米コンピュータ緊急事態対策チーム(US-CERT: United States Computer Emergency Readiness Team)は2月22日、「CISA Adds Two Known Exploited Vulnerabilities to Catalog|CISA」において、ネットワーク管理ソフトウェア「Zabbix」の脆弱性を「Known Exploited Vulnerabilities Catalog | CISA」に追加したと発表した。
追加された脆弱性情報は次のとおり。
CVE番号 | 脆弱性内容 |
---|---|
CVE-2022-23131 | Zabbix Frontend Authentication Bypass Vulnerability |
CVE-2022-23134 | Zabbix Frontend Improper Access Control Vulnerability |
アクティブにサイバー攻撃に悪用されていることが確認されていることから、米国土安全保障省サイバーセキュリティ・インフラストラクチャセキュリティ庁(CISA: Cybersecurity and Infrastructure Security Agency)は脆弱性カタログにこれら2つの脆弱性情報を追加したと説明している。
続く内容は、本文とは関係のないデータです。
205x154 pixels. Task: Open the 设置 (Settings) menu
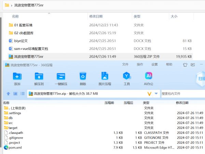point(154,64)
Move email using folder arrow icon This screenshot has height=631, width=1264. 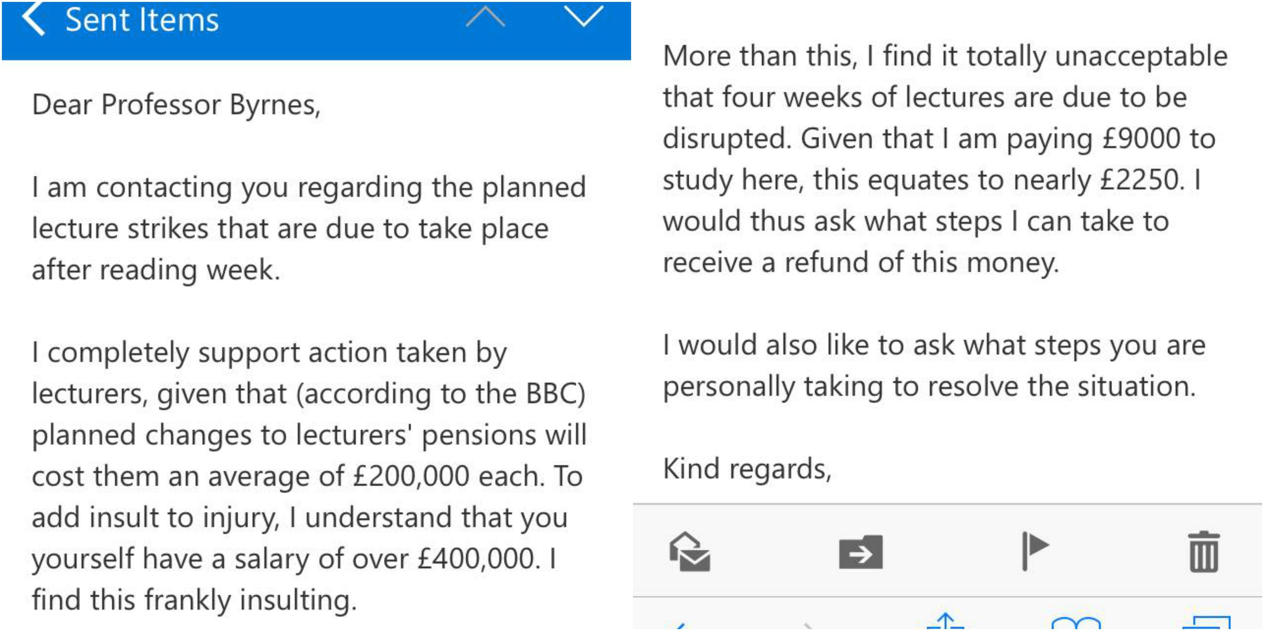861,552
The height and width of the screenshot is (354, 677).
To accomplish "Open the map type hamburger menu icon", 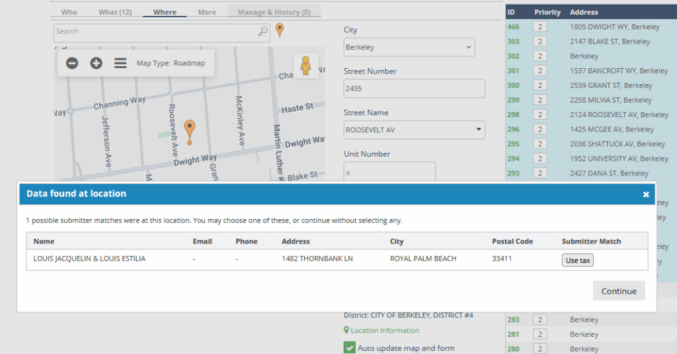I will (120, 63).
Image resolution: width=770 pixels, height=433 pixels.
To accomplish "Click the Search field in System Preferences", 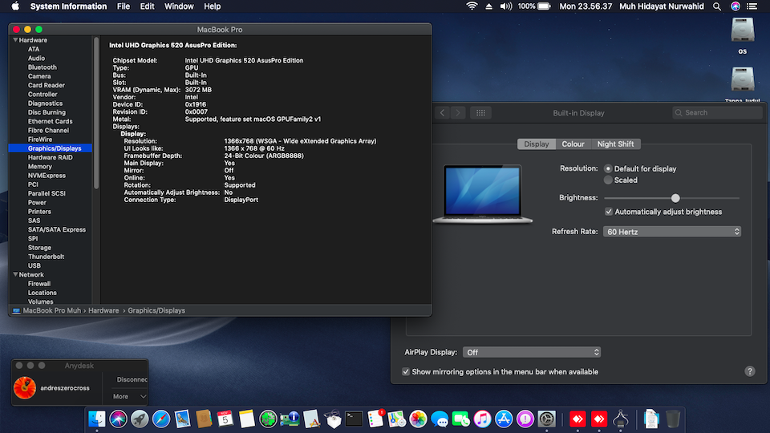I will pyautogui.click(x=718, y=113).
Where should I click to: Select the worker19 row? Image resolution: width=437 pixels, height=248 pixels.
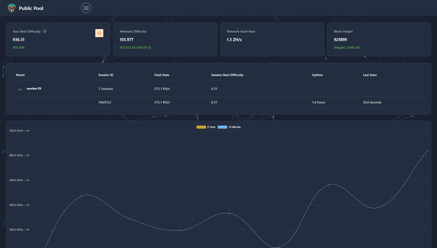33,89
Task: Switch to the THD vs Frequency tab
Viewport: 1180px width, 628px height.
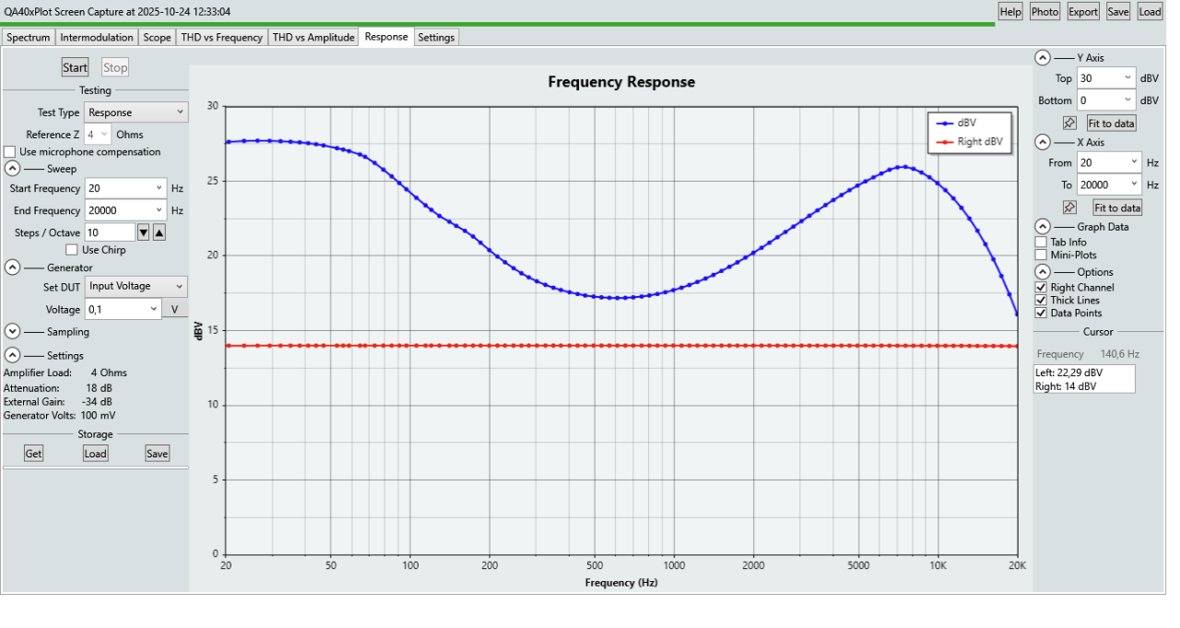Action: pyautogui.click(x=222, y=38)
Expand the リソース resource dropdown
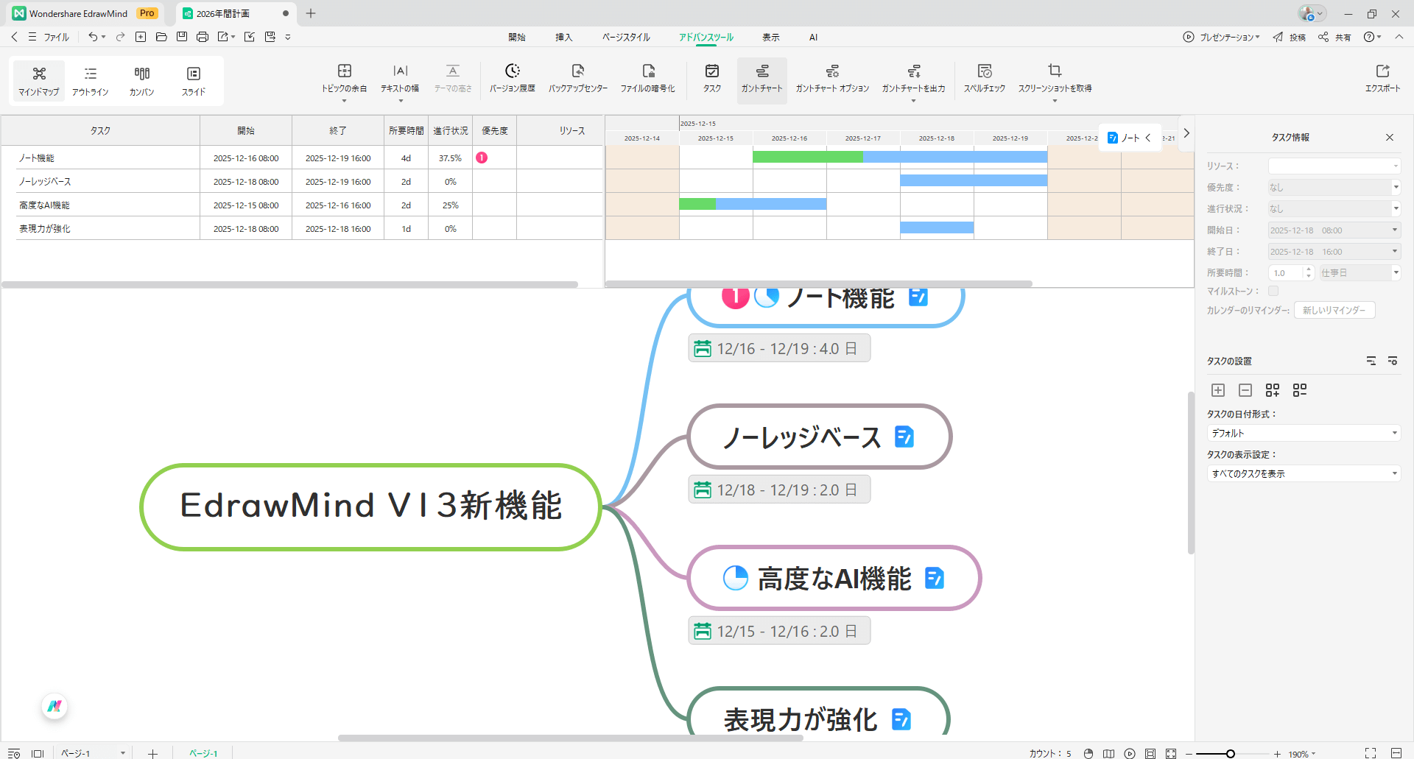 pyautogui.click(x=1333, y=166)
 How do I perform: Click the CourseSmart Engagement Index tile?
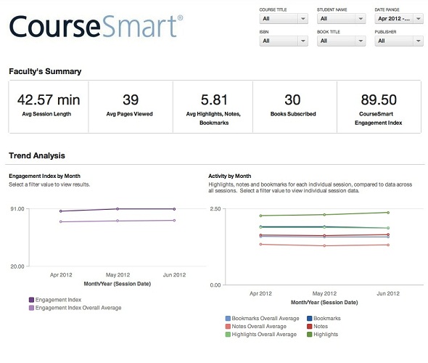379,107
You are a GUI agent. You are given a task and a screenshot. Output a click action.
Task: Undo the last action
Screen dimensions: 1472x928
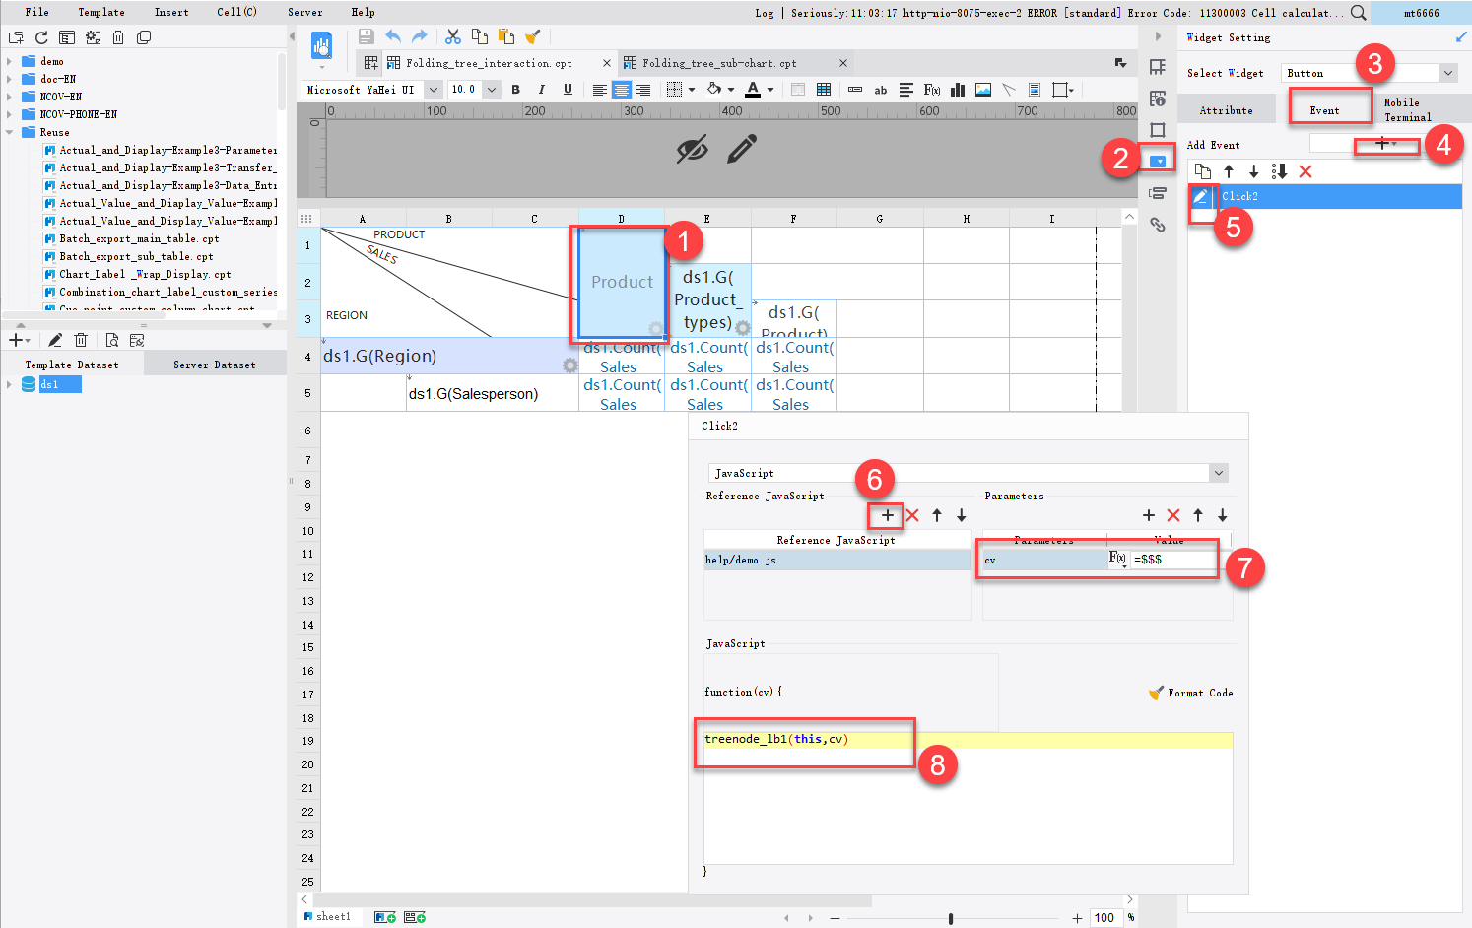pos(393,35)
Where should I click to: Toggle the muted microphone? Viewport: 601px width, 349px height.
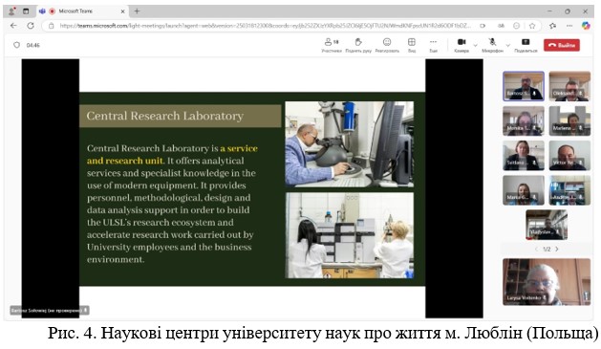[492, 42]
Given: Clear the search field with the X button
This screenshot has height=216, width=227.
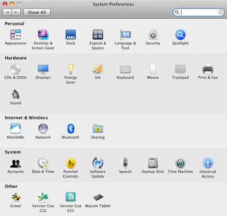Looking at the screenshot, I should 221,12.
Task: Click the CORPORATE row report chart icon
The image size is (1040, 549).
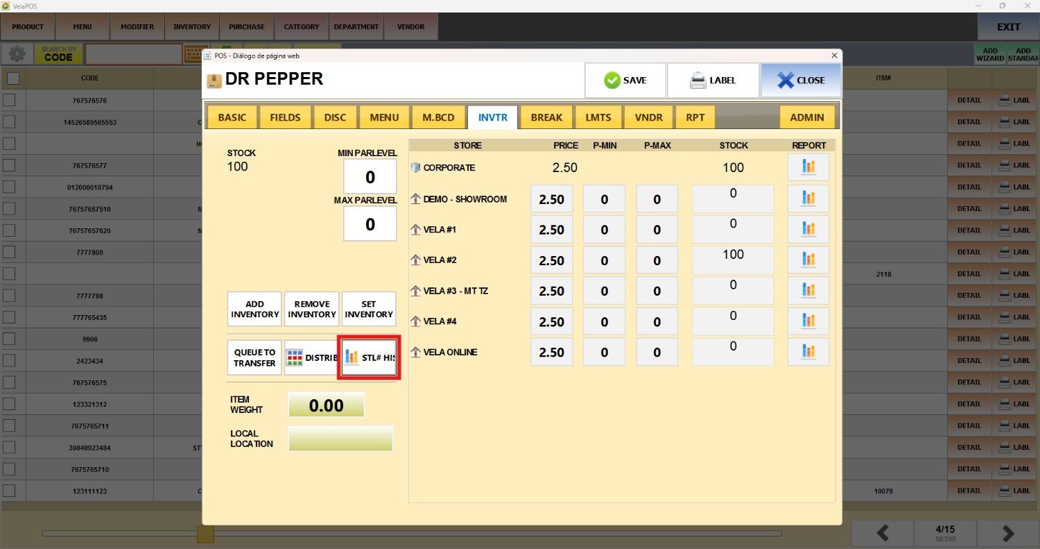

CISAは深刻度の高い脆弱性情報を取り上げるとともに、古くなった脆弱性に関しても、アクティブにサイバー攻撃に使われ続けているものはこのように再度取り上げてカタログへ追加する取り組みを行っている。
発見された脆弱性はすぐにすべてのソフトウェアで修正されることはない。このため、サイバー攻撃者はこうした既知の脆弱性の悪用を続けている。使用しているソフトウェアは常に最新版へアップデートするとともに、最新の脆弱性情報を取得して対策を続けることが望まれる。